Mit Songs wie Una Mas Cerveza (Tommy Alverson) oder All Bucked Up (Ed Burleson) erobern die zwei Freunde seit vielen Jahren die Herzen der Texas-Music-Fans. Sie sind nicht nur seit Jahrzehnten in den Honkytonks von Texas anzutreffen, sondern feiern auch seit rund 30 Jahren ihren gemeinsamen Geburtstag mit einer Riesenparty für Fans und Freunde. Anfang Juni war es daher Zeit, nach Plano in Nordtexas zu fahren, um einen Sonntagnachmittag der Extraklasse zu geniessen.
Bruno Michel: Eine Gemeinsamkeit ist, dass Ihr beide pure Country-Musik liebt. Eine weitere ist Euer Geburtstag am selben Tag. Was für andere Gründe gab es, diesen Tag gemeinsam zu feiern seit bald 30 Jahren? Tommy Alverson (TA): Nun, vor 29 Jahren meinte John Bailey, der Besitzer der Three Teardrops Tavern in Irving Texas: „Hey, Ihr habt am gleichen Tag Geburtstag. Warum feiern wir das nicht mit einer Party hier?“ Und wir machten das seither jedes Jahr. Ich kann kaum glauben, dass es schon so lange her ist.

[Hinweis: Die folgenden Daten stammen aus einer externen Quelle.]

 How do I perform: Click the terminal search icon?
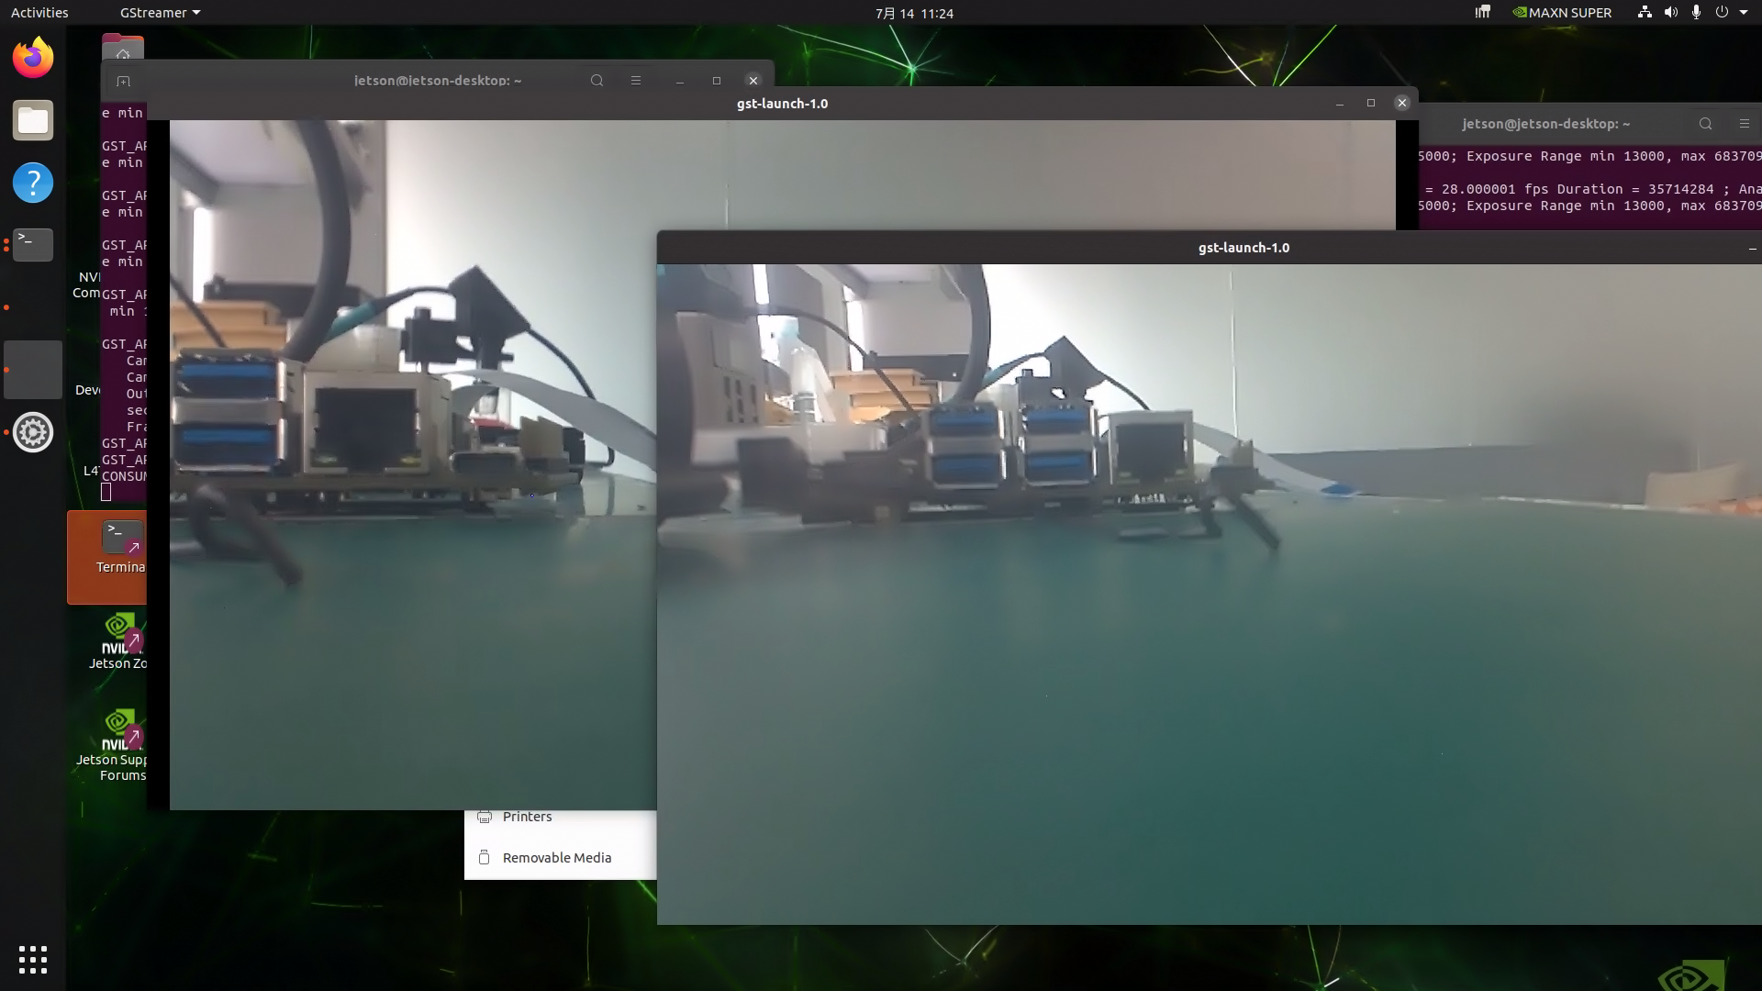click(597, 81)
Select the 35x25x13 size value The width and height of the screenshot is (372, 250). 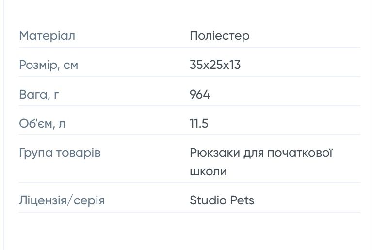(215, 65)

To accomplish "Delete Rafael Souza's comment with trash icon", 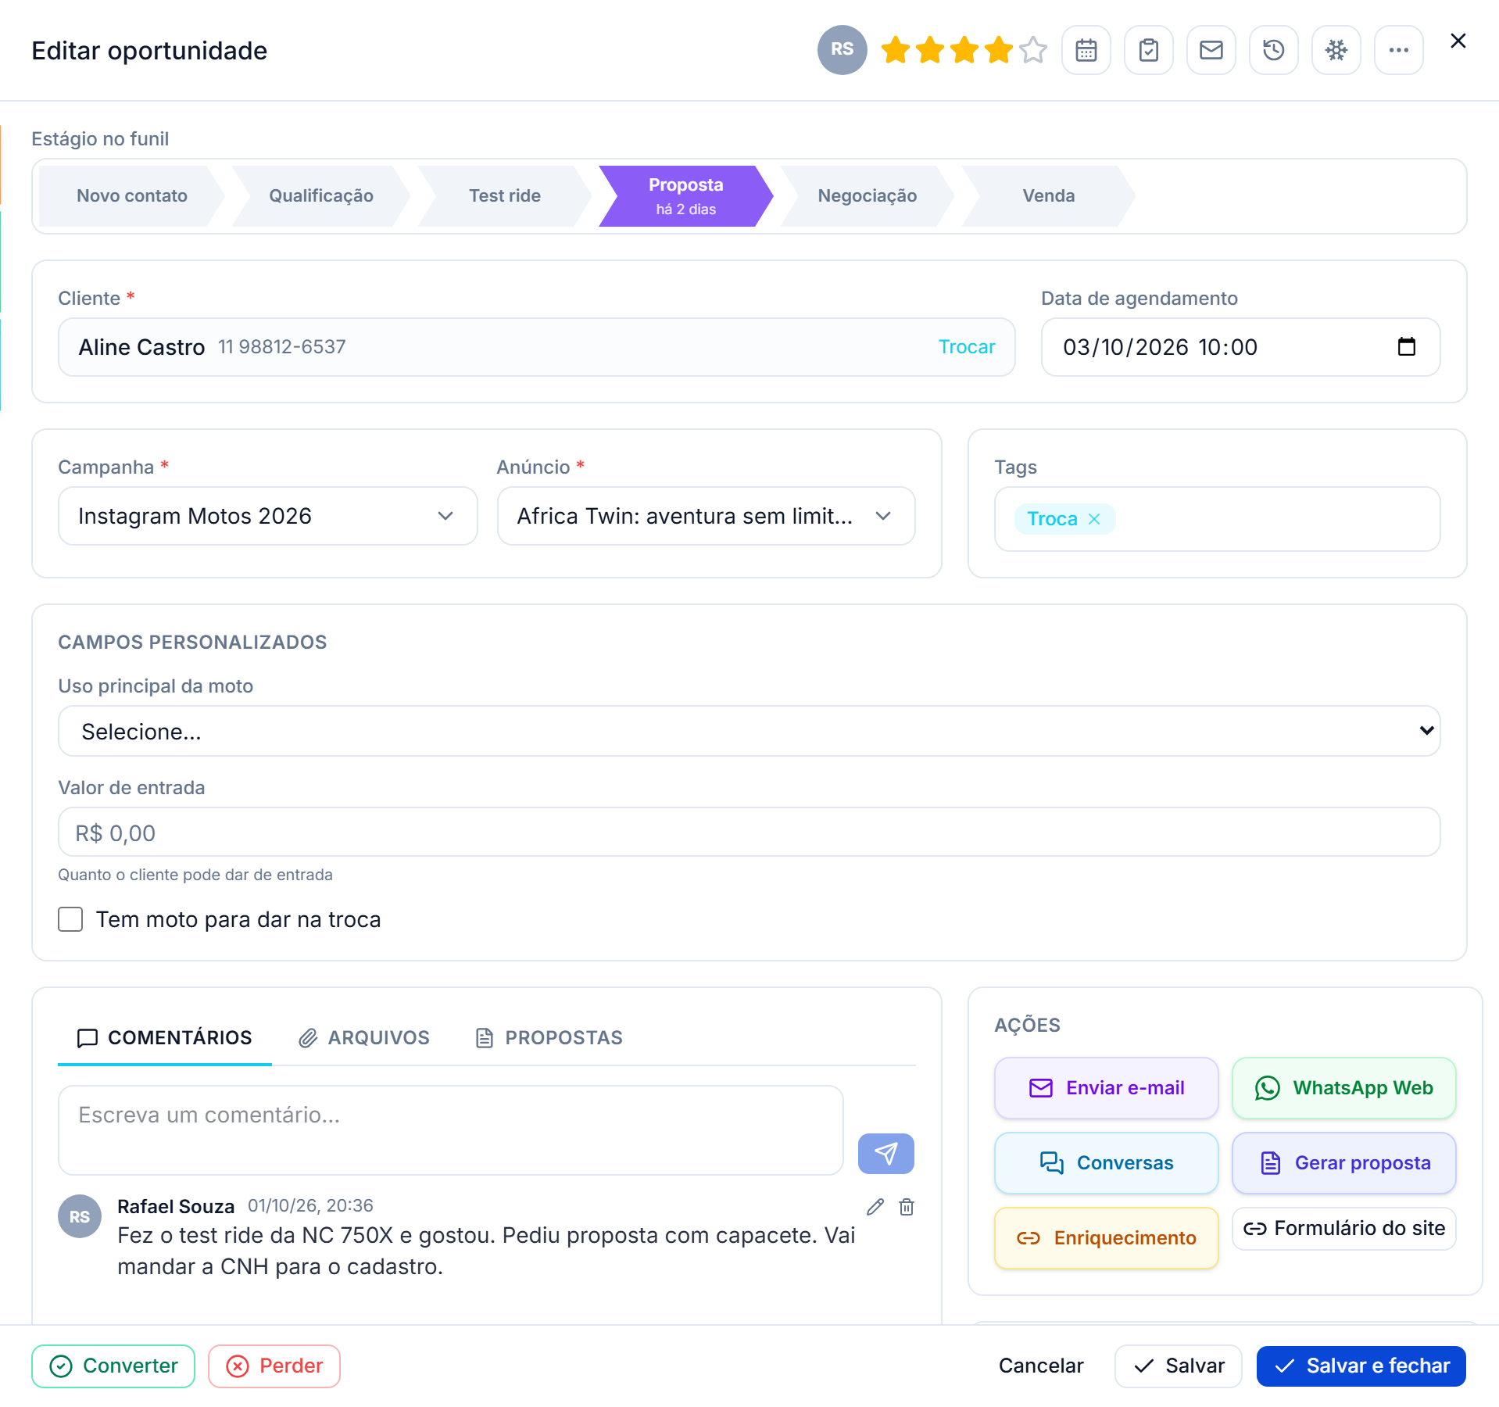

Ed Burleson (EB): Stimmt. Ich erinnere mich an diesen Songwriter-Contest im Three Teardrops, wo ich teilnahm und danach regelmässig dort auftreten durfte. Das erste Mal war ich dort, um Tommy zu sehen. Wir wurden gute Freunde – und here we are.
Was hat Euch dazu bewogen, diesen Anlass zu einem festen Bestandteil des Musikkalenders in Texas zu machen? TA: Es war einfach jedes Mal eine Riesenparty, und immer mehr Leute kamen von überallher, um mit uns zu feiern. Spass an der Freude ist wohl der Hauptgrund. Jeder von uns spielt sein Set (Red.: Set hier in Texas heisst 90 bis 120 Minuten), und natürlich bringen wir auch ein paar Songs gemeinsam.
Was kommt Euch als Erstes in den Sinn, wenn Ihr Euren Geburtstagskumpel beschreiben sollt? TA (lacht): Ein guter Freund und Kumpel. Ed war ja noch ein Teenager, als er anfing. Aber ein ziemlich wilder. Er hat, genau wie ich, eine treue Fanbasis, die immer wieder zu seinen Konzerten kommt. Ed ist Country durch und durch, und ich habe sogar eines seiner Alben produziert.
EB: Wenn du Texas Music Heroes aufzählen musst, kommt Tommy Alverson als einer der ersten Namen in den letzten 30 Jahren. Er ist einer meiner besten Freunde, und ich bin stolz darauf.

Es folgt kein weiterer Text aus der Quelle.